China’s battery dominance is the existential context for France 2030’s battery investment. CATL controls approximately 37% of the global EV battery market and produces at costs that European manufacturers struggle to match. BYD is vertically integrated from lithium mining through vehicle manufacturing. France 2030’s bet is that European automakers will pay a premium for domestically produced batteries — to avoid supply chain disruption risk, to meet EU Battery Regulation domestic content requirements, and to protect their market position in an increasingly protectionist global trade environment.
Key Institutional Actors
Bpifrance is the primary vehicle for equity investment in battery startups (Verkor, Blue Solutions) and participates in structured financing for gigafactory projects.
ADEME coordinates clean vehicle technology funding and EV charging infrastructure programs.
SGPI coordinates IPCEI battery participation and France 2030 gigafactory grant allocation.

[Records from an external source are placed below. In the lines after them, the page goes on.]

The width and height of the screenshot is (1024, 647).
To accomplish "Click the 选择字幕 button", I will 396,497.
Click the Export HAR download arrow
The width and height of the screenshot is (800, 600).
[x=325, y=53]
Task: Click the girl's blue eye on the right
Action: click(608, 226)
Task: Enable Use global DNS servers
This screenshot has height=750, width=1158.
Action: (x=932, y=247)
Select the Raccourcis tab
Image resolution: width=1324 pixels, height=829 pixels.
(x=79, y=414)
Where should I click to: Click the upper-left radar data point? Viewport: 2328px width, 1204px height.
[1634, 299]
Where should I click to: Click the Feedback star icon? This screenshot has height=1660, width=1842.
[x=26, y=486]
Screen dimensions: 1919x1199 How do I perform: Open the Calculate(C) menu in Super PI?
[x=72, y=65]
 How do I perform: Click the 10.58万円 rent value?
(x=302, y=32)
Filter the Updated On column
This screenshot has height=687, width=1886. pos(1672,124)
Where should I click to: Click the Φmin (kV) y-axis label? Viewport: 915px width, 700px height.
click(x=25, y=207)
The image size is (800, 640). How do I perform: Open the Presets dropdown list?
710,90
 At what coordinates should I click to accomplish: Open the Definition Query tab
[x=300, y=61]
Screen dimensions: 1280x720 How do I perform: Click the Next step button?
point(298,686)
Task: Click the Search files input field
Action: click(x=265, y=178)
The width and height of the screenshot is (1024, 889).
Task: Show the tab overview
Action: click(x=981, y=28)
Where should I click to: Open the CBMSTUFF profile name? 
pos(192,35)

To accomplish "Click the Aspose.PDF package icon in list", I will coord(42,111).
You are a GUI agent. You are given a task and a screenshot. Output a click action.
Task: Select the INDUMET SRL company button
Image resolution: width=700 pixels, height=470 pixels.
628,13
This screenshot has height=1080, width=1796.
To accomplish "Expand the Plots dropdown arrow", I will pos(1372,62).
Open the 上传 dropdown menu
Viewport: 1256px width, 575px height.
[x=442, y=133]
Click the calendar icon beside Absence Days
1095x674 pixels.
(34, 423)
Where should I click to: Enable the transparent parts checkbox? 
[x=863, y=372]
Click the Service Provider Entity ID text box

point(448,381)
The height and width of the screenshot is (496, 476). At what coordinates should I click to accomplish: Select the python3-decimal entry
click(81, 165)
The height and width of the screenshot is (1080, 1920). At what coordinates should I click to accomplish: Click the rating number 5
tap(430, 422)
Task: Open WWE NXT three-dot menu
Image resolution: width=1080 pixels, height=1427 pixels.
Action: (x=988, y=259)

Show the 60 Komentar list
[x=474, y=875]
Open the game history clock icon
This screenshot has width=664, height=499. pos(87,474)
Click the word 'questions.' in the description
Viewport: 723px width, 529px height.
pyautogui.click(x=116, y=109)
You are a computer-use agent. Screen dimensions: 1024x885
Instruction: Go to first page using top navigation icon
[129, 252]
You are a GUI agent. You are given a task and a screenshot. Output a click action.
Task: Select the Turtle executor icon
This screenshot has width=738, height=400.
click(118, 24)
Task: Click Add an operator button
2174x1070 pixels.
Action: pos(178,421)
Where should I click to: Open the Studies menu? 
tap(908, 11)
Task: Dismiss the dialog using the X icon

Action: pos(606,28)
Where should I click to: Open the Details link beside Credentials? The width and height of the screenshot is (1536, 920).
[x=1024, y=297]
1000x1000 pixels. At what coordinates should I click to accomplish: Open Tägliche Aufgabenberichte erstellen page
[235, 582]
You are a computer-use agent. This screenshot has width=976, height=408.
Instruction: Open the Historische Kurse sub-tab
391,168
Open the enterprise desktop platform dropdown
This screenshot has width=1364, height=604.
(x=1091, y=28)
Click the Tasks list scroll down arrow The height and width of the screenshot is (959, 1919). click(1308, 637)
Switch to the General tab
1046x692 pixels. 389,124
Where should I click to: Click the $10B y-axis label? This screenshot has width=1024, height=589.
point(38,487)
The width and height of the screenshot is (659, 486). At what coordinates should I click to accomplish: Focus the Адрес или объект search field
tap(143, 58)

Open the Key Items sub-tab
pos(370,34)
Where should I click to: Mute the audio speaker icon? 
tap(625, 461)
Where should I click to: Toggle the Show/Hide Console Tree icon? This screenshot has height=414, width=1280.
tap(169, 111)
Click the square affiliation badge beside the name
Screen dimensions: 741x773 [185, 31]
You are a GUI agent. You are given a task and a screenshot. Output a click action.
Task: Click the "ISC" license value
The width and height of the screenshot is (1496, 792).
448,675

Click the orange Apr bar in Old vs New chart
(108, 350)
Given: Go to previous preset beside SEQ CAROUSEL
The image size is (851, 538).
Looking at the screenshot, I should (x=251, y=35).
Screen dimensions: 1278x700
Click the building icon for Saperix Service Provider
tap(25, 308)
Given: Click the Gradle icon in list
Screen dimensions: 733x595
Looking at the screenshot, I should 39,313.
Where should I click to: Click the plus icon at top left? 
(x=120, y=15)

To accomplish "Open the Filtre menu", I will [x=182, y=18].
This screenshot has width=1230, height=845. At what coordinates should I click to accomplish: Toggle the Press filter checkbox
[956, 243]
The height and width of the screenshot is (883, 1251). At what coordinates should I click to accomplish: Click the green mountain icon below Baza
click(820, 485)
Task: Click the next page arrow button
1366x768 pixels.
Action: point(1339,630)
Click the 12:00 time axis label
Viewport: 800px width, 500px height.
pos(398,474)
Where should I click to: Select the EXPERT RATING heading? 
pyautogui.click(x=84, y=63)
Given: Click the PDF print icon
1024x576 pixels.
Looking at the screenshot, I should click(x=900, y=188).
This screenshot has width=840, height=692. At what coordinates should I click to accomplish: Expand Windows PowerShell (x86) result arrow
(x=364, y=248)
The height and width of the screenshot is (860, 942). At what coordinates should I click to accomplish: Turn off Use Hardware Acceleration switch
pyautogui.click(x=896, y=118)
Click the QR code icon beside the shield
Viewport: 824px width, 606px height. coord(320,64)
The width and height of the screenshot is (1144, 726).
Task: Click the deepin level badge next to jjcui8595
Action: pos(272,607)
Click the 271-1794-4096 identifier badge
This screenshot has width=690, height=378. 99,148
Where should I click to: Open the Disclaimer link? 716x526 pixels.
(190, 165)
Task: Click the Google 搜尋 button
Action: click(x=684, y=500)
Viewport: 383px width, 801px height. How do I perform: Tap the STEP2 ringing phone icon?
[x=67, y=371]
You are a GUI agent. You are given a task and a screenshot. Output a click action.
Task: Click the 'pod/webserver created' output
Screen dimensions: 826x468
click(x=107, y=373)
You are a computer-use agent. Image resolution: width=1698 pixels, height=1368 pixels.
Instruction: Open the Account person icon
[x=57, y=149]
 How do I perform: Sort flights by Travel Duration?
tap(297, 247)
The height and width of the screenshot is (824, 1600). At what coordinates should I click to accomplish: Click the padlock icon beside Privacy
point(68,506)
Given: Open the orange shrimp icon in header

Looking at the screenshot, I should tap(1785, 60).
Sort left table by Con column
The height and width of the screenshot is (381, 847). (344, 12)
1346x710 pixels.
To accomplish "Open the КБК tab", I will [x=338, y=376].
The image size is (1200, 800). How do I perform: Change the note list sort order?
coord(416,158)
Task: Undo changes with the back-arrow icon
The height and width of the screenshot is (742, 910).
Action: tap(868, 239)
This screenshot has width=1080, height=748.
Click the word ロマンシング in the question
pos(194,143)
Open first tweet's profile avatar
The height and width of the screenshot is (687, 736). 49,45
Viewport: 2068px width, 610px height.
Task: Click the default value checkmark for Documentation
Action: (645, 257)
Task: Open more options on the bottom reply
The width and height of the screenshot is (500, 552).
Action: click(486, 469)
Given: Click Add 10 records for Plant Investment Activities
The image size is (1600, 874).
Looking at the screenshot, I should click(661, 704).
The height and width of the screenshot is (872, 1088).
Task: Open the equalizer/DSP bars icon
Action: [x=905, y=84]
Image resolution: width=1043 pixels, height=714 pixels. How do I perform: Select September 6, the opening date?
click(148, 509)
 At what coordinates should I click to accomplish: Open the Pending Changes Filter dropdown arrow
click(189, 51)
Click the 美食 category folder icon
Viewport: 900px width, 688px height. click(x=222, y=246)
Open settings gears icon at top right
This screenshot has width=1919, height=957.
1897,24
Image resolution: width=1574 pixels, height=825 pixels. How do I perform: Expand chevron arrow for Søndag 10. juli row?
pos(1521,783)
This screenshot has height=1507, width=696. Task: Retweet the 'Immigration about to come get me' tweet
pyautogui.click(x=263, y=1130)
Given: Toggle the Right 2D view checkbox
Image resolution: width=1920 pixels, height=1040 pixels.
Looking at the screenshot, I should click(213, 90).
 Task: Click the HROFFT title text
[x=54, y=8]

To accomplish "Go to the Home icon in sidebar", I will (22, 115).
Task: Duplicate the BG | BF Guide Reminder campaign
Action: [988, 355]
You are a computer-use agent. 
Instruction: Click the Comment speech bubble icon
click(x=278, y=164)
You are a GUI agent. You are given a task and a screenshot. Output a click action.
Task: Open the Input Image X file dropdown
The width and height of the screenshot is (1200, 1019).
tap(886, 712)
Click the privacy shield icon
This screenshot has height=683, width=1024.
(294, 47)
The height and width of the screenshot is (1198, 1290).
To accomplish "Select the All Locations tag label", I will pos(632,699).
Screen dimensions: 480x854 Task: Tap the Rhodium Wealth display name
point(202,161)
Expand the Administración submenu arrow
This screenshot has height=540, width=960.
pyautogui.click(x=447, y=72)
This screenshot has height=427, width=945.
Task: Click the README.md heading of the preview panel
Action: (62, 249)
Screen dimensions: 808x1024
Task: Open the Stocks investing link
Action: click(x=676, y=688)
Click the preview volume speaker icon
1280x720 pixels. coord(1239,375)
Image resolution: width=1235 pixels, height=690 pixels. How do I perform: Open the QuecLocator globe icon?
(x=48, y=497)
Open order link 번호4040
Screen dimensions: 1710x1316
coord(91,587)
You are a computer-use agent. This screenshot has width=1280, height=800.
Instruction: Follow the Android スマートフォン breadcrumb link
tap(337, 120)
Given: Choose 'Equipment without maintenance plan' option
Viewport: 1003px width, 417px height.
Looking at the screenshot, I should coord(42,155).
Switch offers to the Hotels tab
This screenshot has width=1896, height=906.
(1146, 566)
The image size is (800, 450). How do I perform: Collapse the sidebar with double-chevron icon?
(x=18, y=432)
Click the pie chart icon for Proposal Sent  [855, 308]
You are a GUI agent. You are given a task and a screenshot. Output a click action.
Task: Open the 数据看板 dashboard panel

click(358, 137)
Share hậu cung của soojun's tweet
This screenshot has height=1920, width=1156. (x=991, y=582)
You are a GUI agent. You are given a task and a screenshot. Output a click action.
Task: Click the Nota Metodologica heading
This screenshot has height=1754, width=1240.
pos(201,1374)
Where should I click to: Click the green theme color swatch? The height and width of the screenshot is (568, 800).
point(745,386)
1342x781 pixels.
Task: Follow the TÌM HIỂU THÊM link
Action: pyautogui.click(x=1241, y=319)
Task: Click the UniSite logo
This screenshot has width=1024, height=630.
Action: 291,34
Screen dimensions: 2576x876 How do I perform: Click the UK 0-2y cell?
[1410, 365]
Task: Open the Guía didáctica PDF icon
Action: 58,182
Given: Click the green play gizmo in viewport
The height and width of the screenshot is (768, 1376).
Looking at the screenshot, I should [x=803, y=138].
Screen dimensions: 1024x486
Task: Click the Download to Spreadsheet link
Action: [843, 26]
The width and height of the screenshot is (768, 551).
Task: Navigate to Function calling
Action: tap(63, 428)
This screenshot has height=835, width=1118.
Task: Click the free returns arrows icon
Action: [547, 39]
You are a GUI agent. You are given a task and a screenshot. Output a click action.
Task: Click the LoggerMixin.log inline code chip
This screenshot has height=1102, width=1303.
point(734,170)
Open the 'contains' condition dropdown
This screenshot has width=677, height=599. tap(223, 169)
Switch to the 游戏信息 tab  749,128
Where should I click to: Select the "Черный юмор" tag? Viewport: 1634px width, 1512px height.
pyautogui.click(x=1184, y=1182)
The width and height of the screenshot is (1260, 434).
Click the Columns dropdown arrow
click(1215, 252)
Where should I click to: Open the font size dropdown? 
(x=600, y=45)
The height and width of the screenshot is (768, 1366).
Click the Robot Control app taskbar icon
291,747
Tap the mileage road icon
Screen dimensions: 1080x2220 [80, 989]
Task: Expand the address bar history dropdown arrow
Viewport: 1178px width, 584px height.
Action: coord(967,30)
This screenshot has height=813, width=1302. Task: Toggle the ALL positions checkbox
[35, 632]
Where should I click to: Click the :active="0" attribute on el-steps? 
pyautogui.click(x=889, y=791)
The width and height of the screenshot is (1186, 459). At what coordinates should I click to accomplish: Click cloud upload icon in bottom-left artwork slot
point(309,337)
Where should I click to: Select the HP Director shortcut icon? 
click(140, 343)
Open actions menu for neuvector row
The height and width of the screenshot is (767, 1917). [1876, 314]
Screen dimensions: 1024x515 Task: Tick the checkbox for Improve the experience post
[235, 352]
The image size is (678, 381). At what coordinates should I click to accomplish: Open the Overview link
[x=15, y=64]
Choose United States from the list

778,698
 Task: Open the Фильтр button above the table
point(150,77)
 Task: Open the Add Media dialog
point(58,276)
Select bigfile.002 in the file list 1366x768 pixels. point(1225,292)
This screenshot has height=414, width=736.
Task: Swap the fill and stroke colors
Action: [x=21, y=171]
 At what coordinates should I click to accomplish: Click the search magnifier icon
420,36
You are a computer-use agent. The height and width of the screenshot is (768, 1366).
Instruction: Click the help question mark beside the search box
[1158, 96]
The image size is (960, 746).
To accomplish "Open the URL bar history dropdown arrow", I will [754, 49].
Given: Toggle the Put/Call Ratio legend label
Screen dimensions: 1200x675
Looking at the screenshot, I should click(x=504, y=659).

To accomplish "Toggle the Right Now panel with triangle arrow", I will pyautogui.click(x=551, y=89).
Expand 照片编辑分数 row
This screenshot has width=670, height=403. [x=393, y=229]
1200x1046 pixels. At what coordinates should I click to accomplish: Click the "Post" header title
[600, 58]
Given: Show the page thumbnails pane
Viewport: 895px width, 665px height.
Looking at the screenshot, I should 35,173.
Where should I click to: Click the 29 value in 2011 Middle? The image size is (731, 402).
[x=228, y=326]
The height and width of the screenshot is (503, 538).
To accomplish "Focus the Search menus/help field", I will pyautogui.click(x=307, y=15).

Hauts-de-France Region provides regional co-financing and site development support for Battery Valley gigafactories, competing with other European regions for EV investment.
Strategic Assessment
France’s EV and battery strategy is well-positioned but not guaranteed. The gigafactories are under construction — real commitment, not just announcements. Renault’s EV lineup is commercially competitive in European markets. The supply chain is developing.
The risks are market-side: European EV adoption has been slower than projected in 2022-2023, as economic conditions tightened and consumer price sensitivity increased. If European EV demand growth lags behind gigafactory ramp-up timelines, overcapacity and pricing pressure threaten the economic viability of high-cost European manufacturing. The critical variable is whether French-produced EVs — Renault R5, Peugeot e-208 — maintain price competitiveness against Chinese imports.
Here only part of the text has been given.